## Collected data entries:
○ ○ ○ ○ ○ ○ ○

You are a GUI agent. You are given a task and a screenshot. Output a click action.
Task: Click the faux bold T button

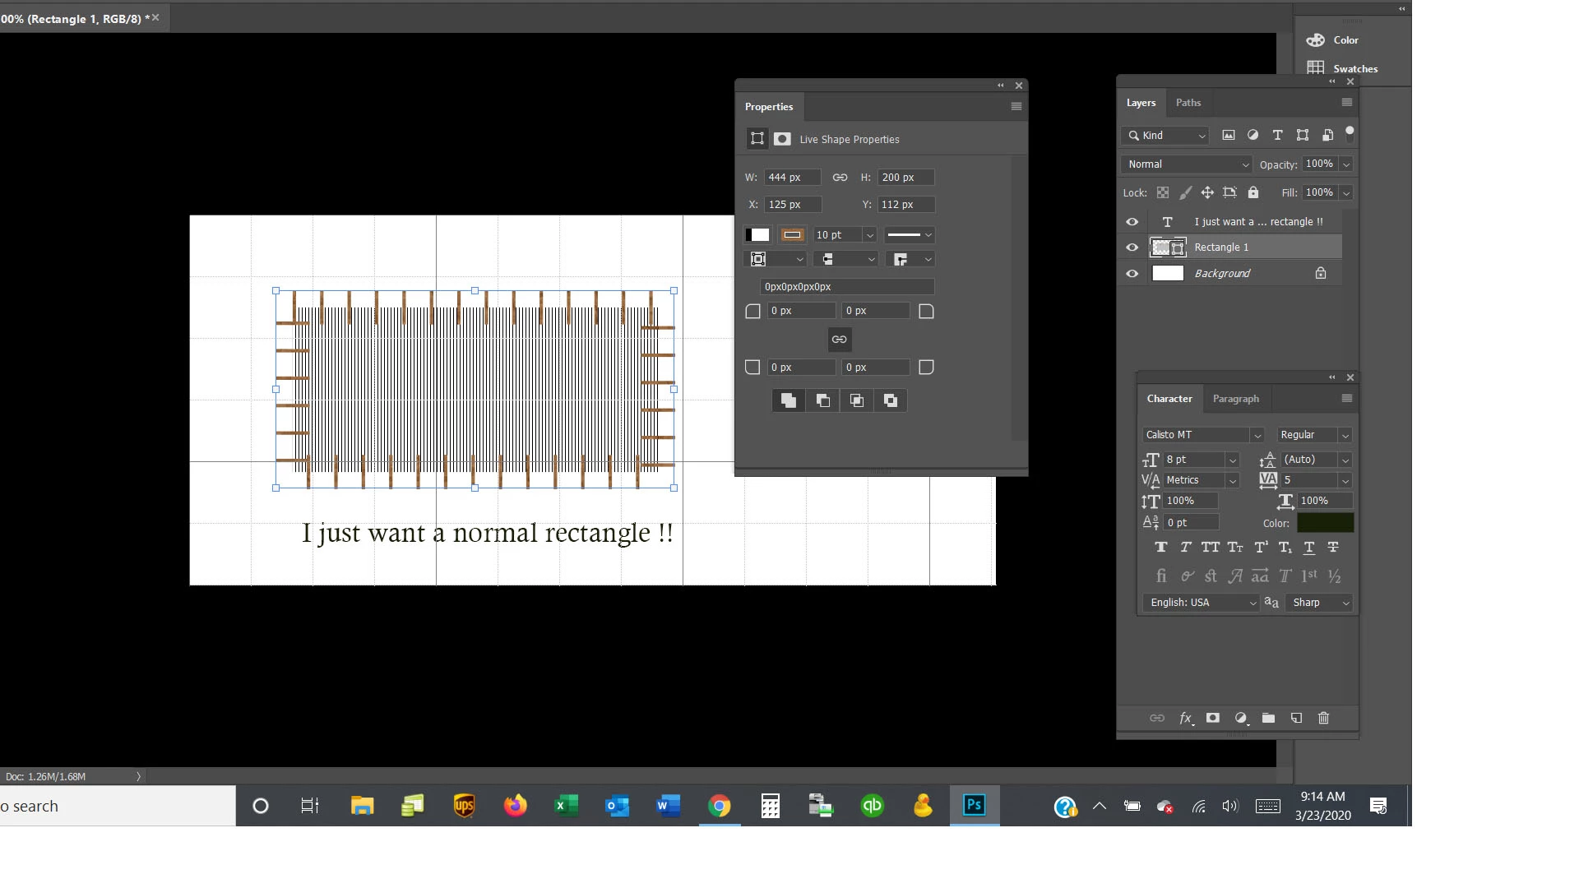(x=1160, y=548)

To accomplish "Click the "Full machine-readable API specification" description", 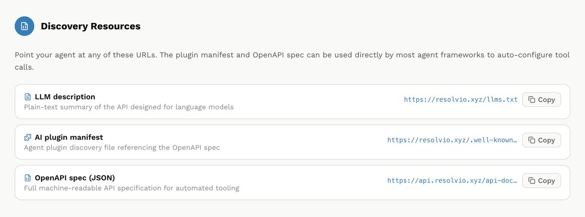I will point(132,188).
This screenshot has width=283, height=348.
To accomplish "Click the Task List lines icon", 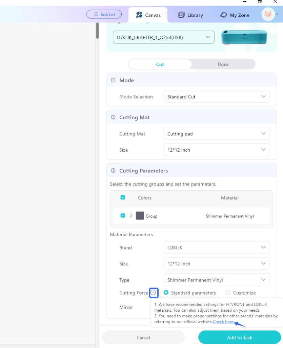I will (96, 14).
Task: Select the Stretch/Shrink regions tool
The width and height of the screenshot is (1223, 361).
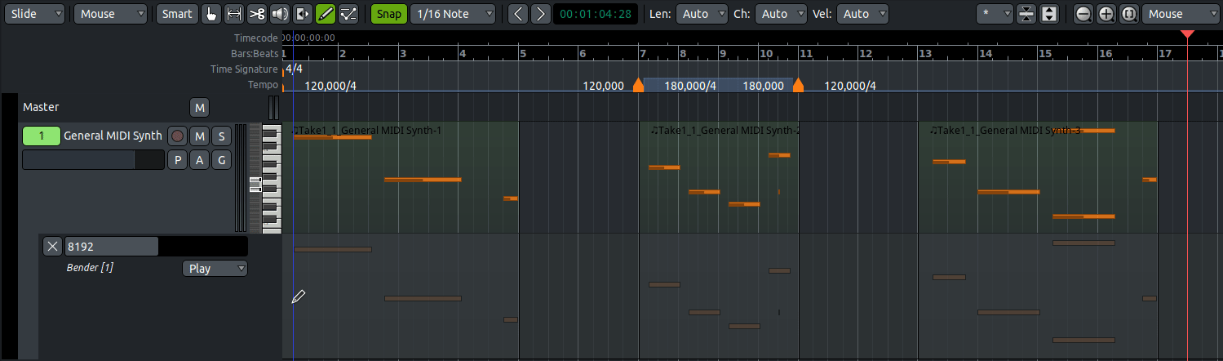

○ ○ ○ ○ ○ ○ ○

## Task:
Echo the records from the line containing "Task: Select the Stretch/Shrink regions tool" through the end of the records, leaving the pictures out.

## Completed exercise:
Task: Select the Stretch/Shrink regions tool
The width and height of the screenshot is (1223, 361).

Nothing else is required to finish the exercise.